Heute übernimmt die Drohne den Job. «Sie fliegt über die Weide und nimmt hochauflösende Bilder auf. Ein Algorithmus wertet diese Daten – kombiniert mit Informationen über den Zustand der Vegetation – aus und berechnet ziemlich präzise, wie viel Futter noch auf der Fläche steht», erklärt Reidy. So lässt sich die Weideplanung optimieren – und die Kühe bekommen genau so viel Gras, wie sie brauchen.
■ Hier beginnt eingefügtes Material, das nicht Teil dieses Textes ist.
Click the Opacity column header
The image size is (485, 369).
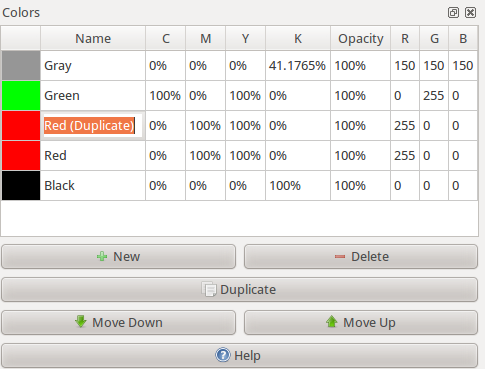point(360,39)
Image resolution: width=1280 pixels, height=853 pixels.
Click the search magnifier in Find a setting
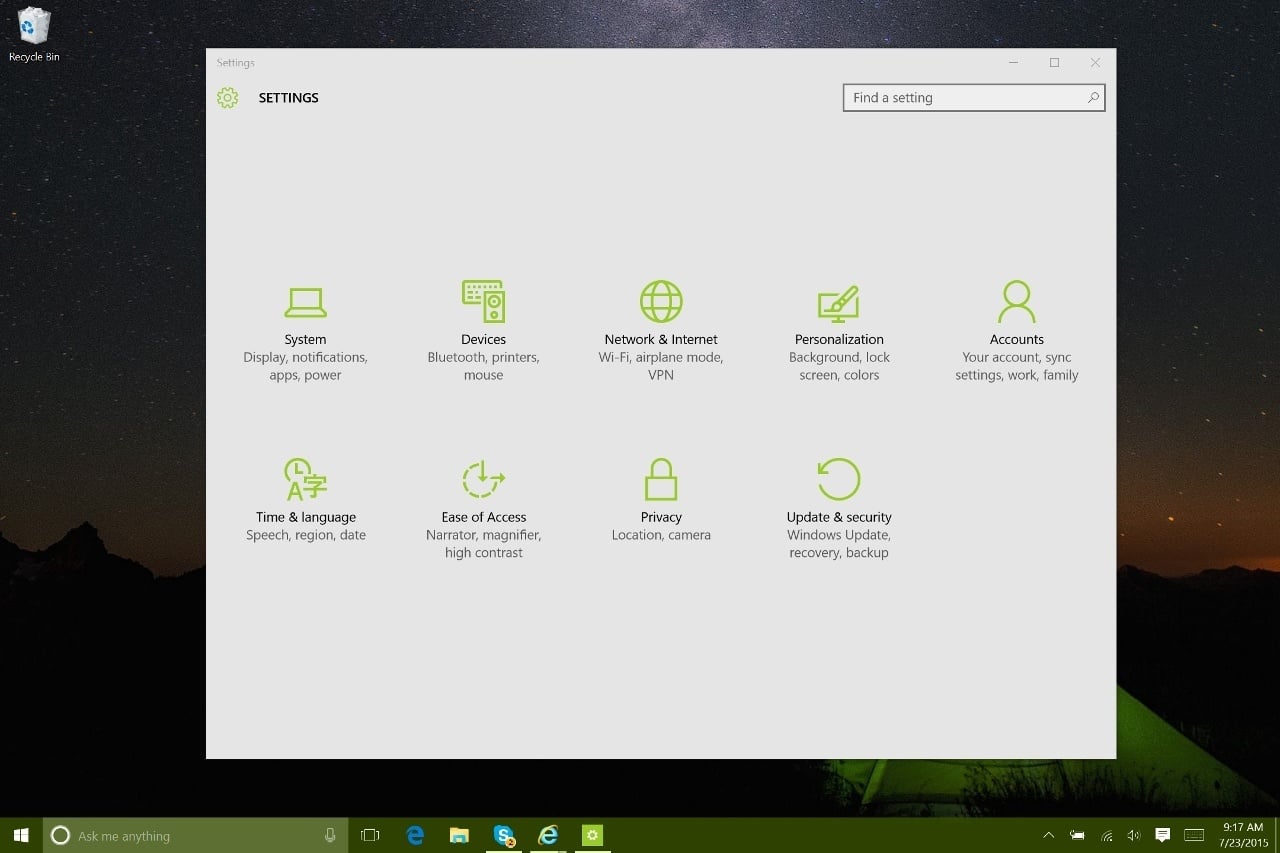coord(1091,97)
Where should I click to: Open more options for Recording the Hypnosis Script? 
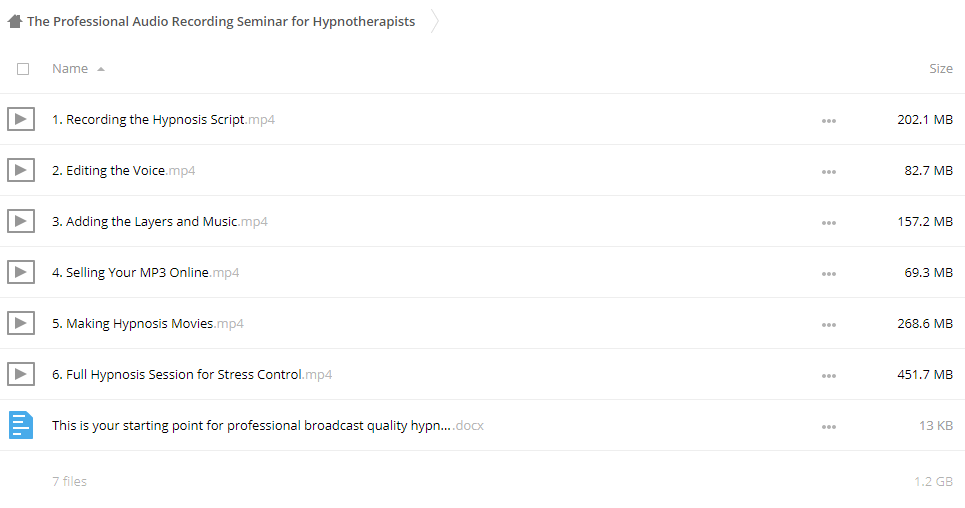[x=828, y=121]
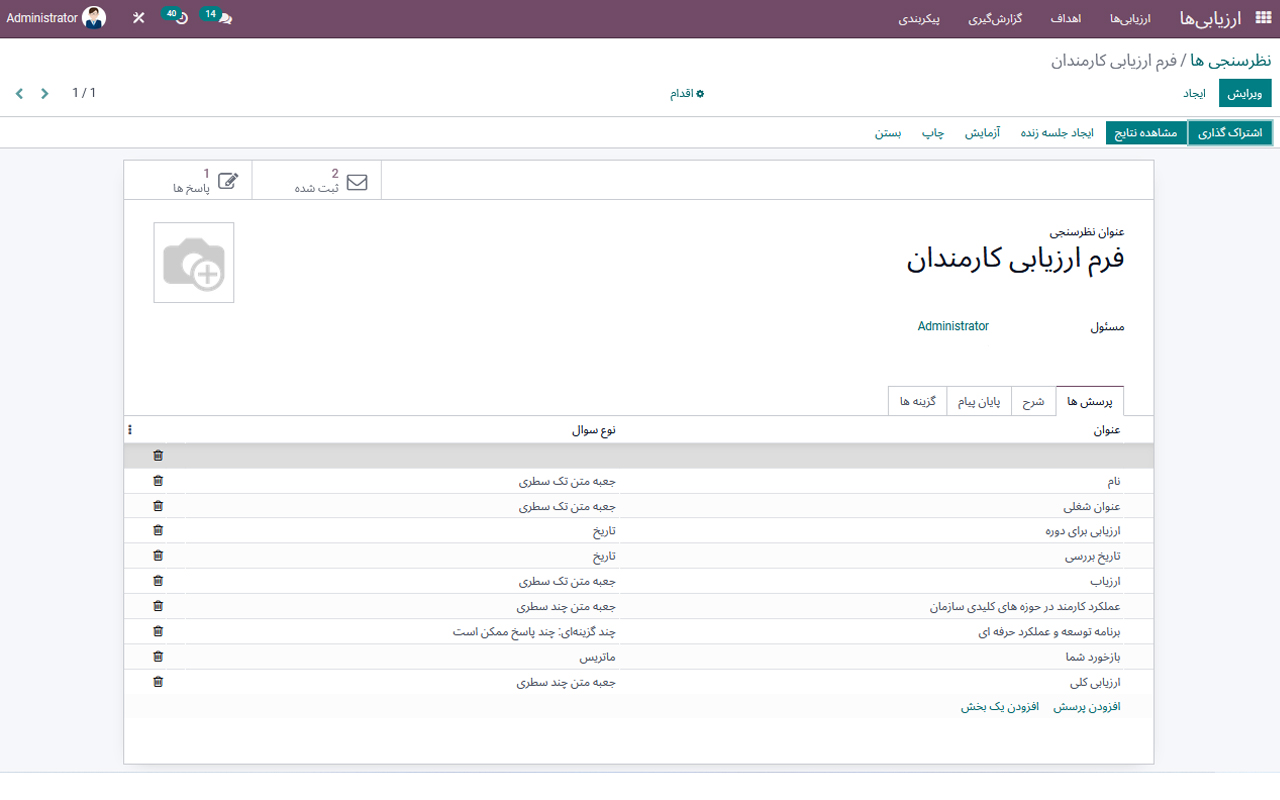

Berieselung Marke Eigenbau
Auf dem Guetacherhof sind weitere digitale Helfer im Einsatz. Im Sommer, wenn die Temperaturen steigen, beginnt für Kühe eine belastende Zeit. Ihr Wohlfühlbereich liegt zwischen 4 und 15 Grad Celsius, ab 25 Grad droht Hitzestress, der sich negativ auf Gesundheit und Milchleistung auswirkt. Thomas Steiner entwickelte gleich eine eigene Berieselungsanlage mit verschiedenen Stufen. Sie zerstäubt Wasser fein in der Luft und sorgt so für angenehme Kühlung im Stall. «Mir war wichtig, verschiedene Modi einstellen zu können», erklärt Steiner. «Die Kühe sollen nicht durchnässt werden, sonst drohen Lungenentzündungen.»
Tüfteln erwünscht
Für Stefan Gfeller, Experte für smarte Technologien und Leiter des CAS Smart Farming an der BFH-HAFL, ist der Guetacherhof ein Paradebeispiel für Digitalisierung auf dem Bauernhof. «Thomas Steiner zeigt, dass Smart Farming nicht nur etwas für topmoderne Betriebe mit Hightech-Stallungen ist», sagt er. «Er beweist, dass sich innovative Technologien auch in bestehende Strukturen integrieren lassen». Und so entsteht zwischen Stall und Smartphone ein neues Verständnis von Landwirtschaft: digital, datenbasiert und trotzdem nahe am Tier.